Im Juni 2024 habe ich eine Woche in Ebensee im Salzkammergut verbracht: prallvoll mit Eindrücken, reich beschenkt durch die vielen schönen Begegnungen mit Menschen, die ebenso für regionale Wolle brennen wie ich. Eine ganze Woche schwelgen in Schafwolle: Rohwoll-Vliese sortieren, waschen, kardieren und kämmen, spinnen und/oder filzen. Im Austausch mit Künstler:innen und Schafscherer:innen, mit Spinner:innen, Schafwoll-Interessierten und Gewerbetreibenden. Die Woche war prallvoll, und erfüllend, und einfach nur schön. Der Versuch einer Zusammenfassung.

[Titelbild: Schafwollsorten-Wandteppich von Sandra Grünberger]
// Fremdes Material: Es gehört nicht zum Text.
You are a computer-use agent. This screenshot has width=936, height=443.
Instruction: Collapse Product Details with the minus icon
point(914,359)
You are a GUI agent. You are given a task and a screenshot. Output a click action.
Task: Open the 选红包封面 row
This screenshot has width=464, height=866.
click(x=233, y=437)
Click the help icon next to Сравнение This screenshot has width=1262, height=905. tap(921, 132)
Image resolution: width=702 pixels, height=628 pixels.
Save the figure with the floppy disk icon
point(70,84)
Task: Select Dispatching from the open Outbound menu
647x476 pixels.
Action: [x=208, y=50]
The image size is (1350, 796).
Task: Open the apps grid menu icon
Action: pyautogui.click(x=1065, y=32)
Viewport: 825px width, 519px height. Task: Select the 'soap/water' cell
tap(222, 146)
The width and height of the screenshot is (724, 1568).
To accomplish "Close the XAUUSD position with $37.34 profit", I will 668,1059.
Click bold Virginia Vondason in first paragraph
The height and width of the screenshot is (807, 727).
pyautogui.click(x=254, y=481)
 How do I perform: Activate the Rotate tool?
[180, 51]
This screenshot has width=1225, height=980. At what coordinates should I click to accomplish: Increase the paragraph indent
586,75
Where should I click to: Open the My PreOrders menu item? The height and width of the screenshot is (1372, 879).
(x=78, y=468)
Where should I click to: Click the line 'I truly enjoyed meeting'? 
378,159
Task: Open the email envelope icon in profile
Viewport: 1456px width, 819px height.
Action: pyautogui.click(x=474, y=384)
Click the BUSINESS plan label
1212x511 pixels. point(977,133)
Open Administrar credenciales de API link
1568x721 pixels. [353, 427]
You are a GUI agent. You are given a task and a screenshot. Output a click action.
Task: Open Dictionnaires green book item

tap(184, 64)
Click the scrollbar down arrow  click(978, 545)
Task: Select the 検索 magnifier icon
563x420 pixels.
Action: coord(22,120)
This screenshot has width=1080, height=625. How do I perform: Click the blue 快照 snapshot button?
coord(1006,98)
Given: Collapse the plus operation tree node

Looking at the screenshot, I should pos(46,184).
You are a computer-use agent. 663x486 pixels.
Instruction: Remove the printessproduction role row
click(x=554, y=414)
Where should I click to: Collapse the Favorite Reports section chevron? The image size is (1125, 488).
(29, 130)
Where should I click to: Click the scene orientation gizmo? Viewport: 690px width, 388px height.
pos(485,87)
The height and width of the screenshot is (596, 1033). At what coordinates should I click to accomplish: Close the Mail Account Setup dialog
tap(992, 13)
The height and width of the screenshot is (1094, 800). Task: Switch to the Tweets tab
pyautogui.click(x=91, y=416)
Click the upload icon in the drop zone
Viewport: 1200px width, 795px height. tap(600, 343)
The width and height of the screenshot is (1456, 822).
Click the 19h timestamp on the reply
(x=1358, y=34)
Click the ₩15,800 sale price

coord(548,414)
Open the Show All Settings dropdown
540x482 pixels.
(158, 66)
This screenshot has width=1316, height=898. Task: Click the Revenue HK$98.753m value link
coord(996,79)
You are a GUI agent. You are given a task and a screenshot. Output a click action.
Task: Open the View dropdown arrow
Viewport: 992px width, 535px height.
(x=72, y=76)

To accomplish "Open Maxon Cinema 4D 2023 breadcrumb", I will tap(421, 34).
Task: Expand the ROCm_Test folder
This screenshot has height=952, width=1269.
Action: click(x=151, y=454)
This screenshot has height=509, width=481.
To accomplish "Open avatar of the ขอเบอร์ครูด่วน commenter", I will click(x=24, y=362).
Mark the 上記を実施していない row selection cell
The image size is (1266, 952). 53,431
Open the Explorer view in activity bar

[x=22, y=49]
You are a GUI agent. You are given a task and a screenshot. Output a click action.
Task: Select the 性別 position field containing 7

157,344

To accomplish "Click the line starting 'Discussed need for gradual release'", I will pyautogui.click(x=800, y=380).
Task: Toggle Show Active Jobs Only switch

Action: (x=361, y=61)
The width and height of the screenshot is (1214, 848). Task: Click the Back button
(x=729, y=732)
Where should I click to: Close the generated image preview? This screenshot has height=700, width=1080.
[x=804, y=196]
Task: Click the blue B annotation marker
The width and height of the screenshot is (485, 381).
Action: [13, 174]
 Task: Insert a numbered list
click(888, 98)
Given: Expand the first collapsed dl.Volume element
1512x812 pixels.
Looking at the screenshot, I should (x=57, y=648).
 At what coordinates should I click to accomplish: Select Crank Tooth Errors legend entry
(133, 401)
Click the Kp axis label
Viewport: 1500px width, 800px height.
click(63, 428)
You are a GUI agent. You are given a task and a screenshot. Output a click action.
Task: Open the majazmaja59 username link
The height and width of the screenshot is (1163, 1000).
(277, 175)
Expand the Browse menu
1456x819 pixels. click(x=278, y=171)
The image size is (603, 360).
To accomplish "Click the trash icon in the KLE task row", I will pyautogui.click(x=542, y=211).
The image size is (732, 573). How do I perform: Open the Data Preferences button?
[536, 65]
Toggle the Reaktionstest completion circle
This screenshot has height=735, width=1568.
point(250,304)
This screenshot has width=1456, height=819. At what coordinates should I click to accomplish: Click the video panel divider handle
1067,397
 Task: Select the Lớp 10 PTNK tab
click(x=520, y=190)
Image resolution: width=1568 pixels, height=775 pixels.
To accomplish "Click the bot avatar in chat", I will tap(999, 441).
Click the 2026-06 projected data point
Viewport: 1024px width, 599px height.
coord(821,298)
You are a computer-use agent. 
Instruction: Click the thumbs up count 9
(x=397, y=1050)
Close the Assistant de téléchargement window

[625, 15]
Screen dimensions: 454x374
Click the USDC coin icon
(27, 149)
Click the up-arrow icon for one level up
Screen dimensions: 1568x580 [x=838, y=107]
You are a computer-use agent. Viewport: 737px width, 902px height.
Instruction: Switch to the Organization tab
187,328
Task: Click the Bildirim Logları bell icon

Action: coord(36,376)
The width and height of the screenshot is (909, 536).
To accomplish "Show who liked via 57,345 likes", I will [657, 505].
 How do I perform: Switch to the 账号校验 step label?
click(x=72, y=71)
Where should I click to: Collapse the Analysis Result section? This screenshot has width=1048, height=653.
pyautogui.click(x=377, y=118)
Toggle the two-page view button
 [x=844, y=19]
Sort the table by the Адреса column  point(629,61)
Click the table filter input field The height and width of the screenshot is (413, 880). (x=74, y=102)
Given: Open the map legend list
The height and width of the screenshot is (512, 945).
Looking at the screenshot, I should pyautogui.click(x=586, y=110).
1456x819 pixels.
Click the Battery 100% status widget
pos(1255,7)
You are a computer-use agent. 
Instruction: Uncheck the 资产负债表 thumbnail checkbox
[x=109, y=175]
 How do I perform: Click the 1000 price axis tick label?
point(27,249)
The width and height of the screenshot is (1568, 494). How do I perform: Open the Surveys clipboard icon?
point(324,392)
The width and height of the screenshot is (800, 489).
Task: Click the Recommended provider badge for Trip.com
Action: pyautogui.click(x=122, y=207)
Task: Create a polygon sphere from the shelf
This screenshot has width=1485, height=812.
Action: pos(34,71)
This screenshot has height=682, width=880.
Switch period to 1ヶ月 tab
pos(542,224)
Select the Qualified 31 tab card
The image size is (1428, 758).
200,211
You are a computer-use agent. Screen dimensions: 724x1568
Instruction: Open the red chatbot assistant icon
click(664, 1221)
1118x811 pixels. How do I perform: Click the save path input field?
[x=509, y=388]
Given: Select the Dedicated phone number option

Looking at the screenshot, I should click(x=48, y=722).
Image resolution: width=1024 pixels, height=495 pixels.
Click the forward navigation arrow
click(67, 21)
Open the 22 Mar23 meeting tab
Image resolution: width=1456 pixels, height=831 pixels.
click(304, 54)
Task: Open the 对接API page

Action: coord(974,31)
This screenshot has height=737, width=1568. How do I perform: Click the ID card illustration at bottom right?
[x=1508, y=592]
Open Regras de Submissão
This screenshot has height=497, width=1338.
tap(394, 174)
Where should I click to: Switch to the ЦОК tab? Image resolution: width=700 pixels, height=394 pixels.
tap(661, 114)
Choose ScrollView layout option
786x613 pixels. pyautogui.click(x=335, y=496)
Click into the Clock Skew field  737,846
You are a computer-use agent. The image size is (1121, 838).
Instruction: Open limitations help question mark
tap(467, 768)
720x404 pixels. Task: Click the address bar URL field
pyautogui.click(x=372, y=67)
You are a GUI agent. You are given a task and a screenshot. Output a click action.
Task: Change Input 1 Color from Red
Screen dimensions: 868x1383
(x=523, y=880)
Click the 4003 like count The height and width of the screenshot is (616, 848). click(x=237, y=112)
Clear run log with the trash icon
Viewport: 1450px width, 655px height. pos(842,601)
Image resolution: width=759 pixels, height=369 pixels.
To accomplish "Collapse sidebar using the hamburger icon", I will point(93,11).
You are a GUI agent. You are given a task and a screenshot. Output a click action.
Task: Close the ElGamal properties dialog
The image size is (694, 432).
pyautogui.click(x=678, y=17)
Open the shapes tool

Das Projekt “Einen Faden ziehen – Drawing a thread” im Rahmen der Kulturhauptstadt 2024 – Bad Ischl/Salzkammergut umfasst drei große Bereiche: (1) Den Anbau von Leinen/Flachs in der Region wiederbeleben; (2) regionale Wolle verstärkt wieder verwenden; (3) die vernachlässigte Ressource Altkleidung nutzen. Über das Programm und die Ziele von “Einen Faden ziehen” habe ich mit der Organisatorin Gabriele Schuller in dieser Podcastfolge gesprochen.

Das Schafwoll-Symposium vom 24.-28. Juni 2024 fand im Gebäude der ehemaligen Hauptschule in Ebensee statt, deren Räume im Erdgeschoss immer noch für Sportkurse und als Probenräume für lokale Musiker:innen verwendet werden. Die Klassenräume in den oberen Stockwerken stehen leer, und wurden von dieser Veranstaltung bespielt. Das Symposium verstand sich als Veranstaltung zur künstlerischen und handwerklichen Erforschung der Wolle von Schafen aus der Region. Es bot die Gelegenheit zum gemeinsamen Werkeln und zur Vernetzung von Expert:innen, Handwerker:innen, Landwirt:innen, Unternehmer:innen und Wollbegeisterten.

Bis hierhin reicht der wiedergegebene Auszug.